-- QUELLE --
Lucky89s hat gesagt.:


> Meine frage ist nun:
> 
> Was ist das z.B. flaky.putNose für ein Datentyp und wie rufe ich diesen auf?
> Würde sich
> ...



flaky und iceBoy sind Variablen vom Typ Snowman. Die Klasse Snowman musst du noch schreiben, steht ja auch ganz am Anfang, dass das die Aufgabe ist. Du legst einfach eine neue Klasse mit dem Namen Snowman an und schaust dann, was implementiert werden muss. Offensichtlich brauchst du einen Konstruktor ohne Parameter. Und offensichtlich brauchst du auch verschiedene Methoden, wie eben putNose(). Letztendlich siehst du ja an der Ausgabe, dass alle Eigenschaften des Schneemanns ausgegeben werden, das Ergebnis ist eben abhängig von dem, was gesetzt wurde. Das heißt im Endeffekt, dass du Attribute vom entsprechenden Datentyp in der Klasse Snowman angelegen musst, diese müssen passend initialisiert werden.


----------



## Lucky89s (19. Jan 2011)

Dank eurer hilfe hab ichs geschaft vielen dank. :toll:


----------

-- GESAMMELTE DATEN --

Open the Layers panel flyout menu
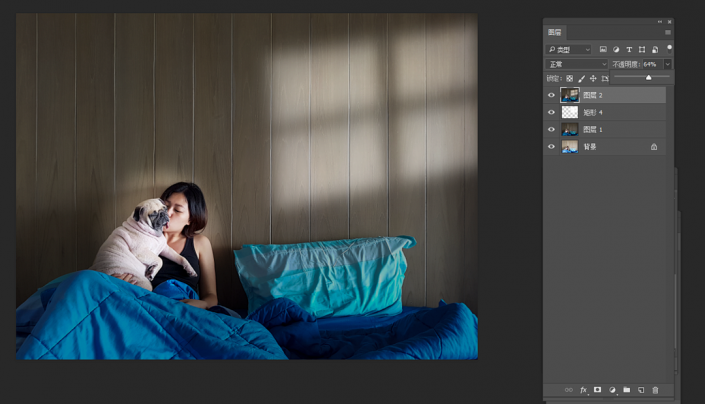 [668, 32]
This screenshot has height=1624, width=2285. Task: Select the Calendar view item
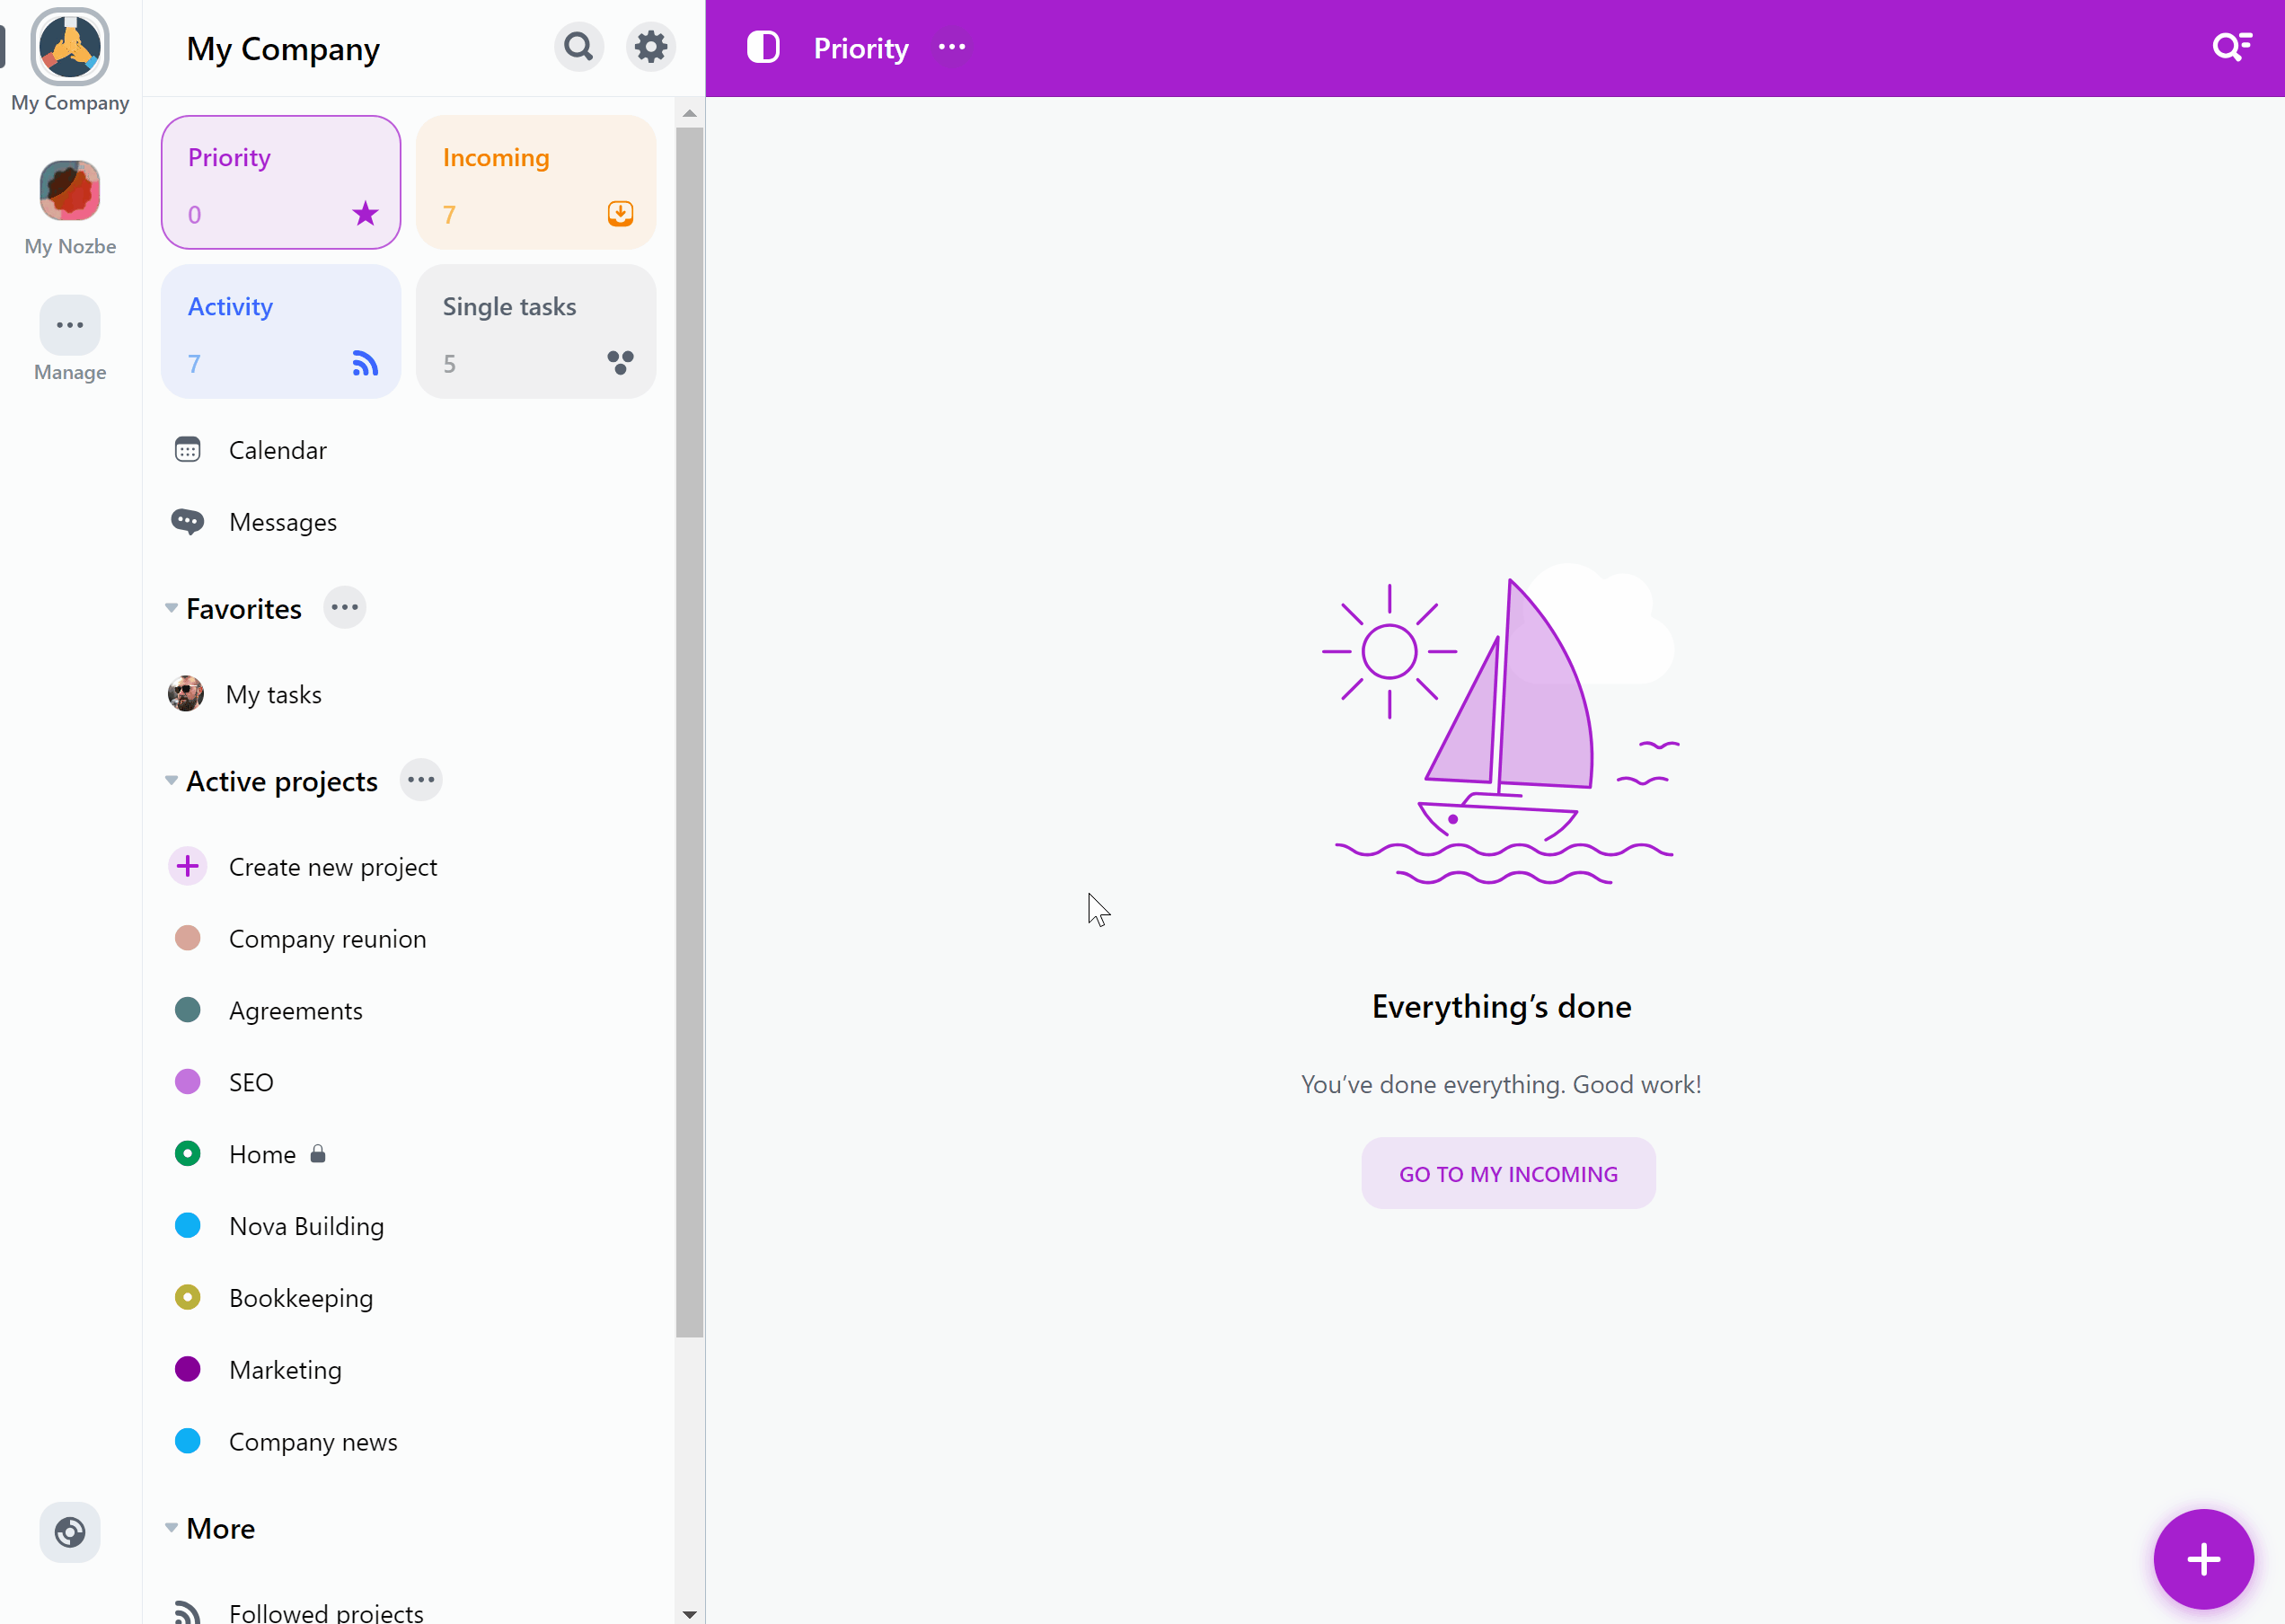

-- AUFGABENSTELLUNG --
Was steht im Forumsbeitrag über die Klasse Snowman?
(a) Von welchem Typ sind die Variablen flaky und iceBoy?
(b) Was für einen Konstruktor braucht man offensichtlich?
(c) An welchem Datum hat Lucky89s sich für die Hilfe bedankt?
Das Material steht für sich und gehört nicht zum Forumsbeitrag über die Klasse Snowman.

-- LÖSUNG --
(a) Vom Typ Snowman.
(b) Einen Konstruktor ohne Parameter.
(c) Am 19. Jan 2011.